The sun is getting stronger and the beginning of beach and pool season is upon us. So let today serve as a reminder of just how important it is to protect your skin from the sun this outdoor season.
Today is the annual “Don’t Fry Day” as designated by the EPA’s SunWise program and the National Council on Skin Cancer Prevention. The following facts provided by the EPA should be reason enough to slap on the sunscreen and take the threat of skin cancer seriously:
*Skin cancer is the most common cancer.
*20-30-year-olds get skin cancer more than any other cancer.
*The incidence of many common cancers is falling, but the incidence of melanoma (the most serious form of skin cancer) continues to rise significantly, at a rate faster than that of any of the seven most common cancers.
*One American dies every hour from melanoma, the deadliest form of skin cancer.
*Approximately 76,000 new cases of melanoma will occur this year.

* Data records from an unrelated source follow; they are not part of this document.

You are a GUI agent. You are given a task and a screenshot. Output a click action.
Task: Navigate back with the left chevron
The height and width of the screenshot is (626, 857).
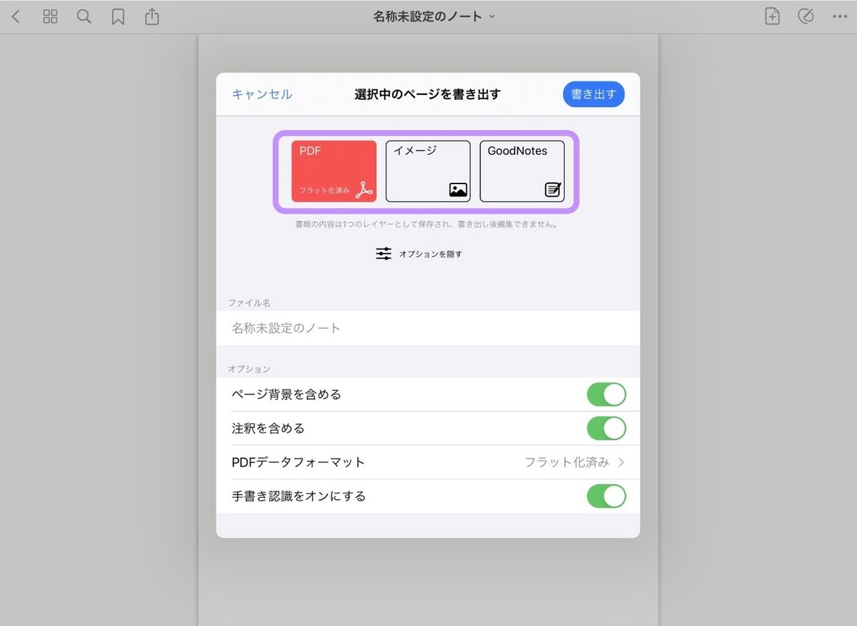(x=16, y=16)

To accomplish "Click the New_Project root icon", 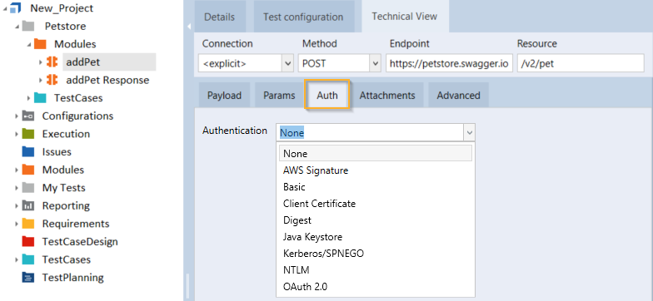I will [x=16, y=8].
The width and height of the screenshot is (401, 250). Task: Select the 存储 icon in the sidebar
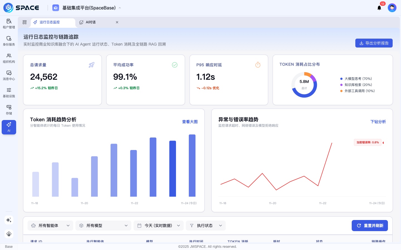(9, 110)
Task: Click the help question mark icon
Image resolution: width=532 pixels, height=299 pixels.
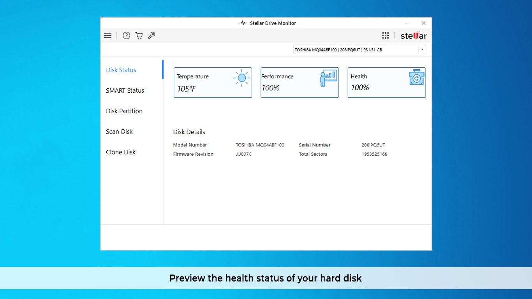Action: (x=126, y=35)
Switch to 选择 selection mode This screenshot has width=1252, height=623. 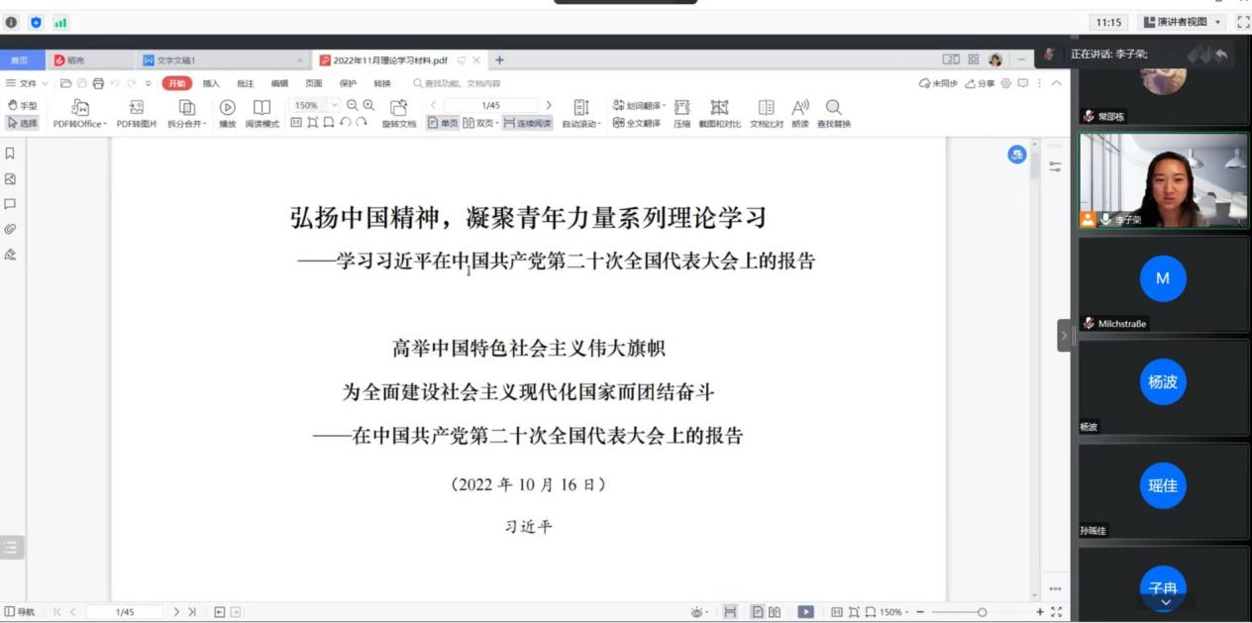(19, 124)
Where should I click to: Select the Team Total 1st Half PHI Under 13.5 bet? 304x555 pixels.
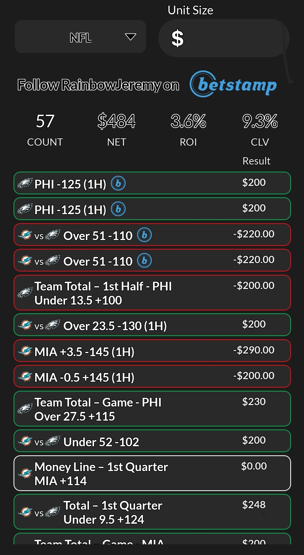[x=152, y=293]
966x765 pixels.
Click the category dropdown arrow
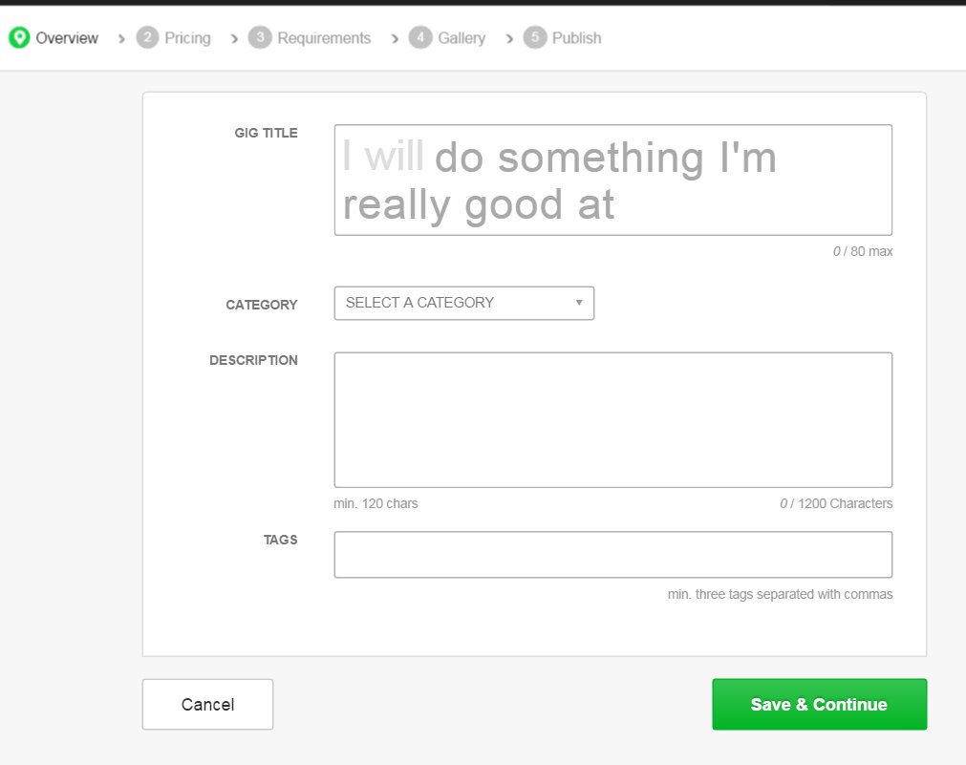click(x=578, y=303)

The good news is that skin cancer is preventable.
Here are some excellent tips from the National Council on Skin Cancer Prevention:
Because no single step can fully protect you and your family from overexposure to UV radiation, follow as many of the following tips as possible:
*Do Not Burn or Tan
*Wear Sun-Protective Clothing
*Generously Apply Sunscreen
*Use Extra Caution Near Water, Snow, and Sand
*Get Vitamin D Safely
As for how much sunscreen to put on and how often, a recent story on CNN.com (headline: Everything you need to know about sunscreen this summer) has this advice from a dermatologist:
Anytime you’re planning to be outdoors, go with an SPF of at least 30 (45 for a little extra insurance) and put plenty on. The rule of thumb is 1 ounce (the size of a shot glass) on your body, and a teaspoon for your face, but derms advise being even more generous.
Reapply every two hours -- more often if you’re in and out of the water.
The story also talks about spray sunscreens:
Spray sunscreens aren’t as powerful as lotions, so the trick is to look for one labeled “continuous spray” (no need to pump; it keeps spraying as long as your finger stays on the button) and apply two coats -- not one -- every hour
Looking for a way to make your son or daughter more interested in (and less resistant to) putting on sunscreen? Try downloading the free EPA Sunwise UV Index app to your smartphone. Together you can then check your local UV Index on your phone and read recommended steps to reduce sun exposure.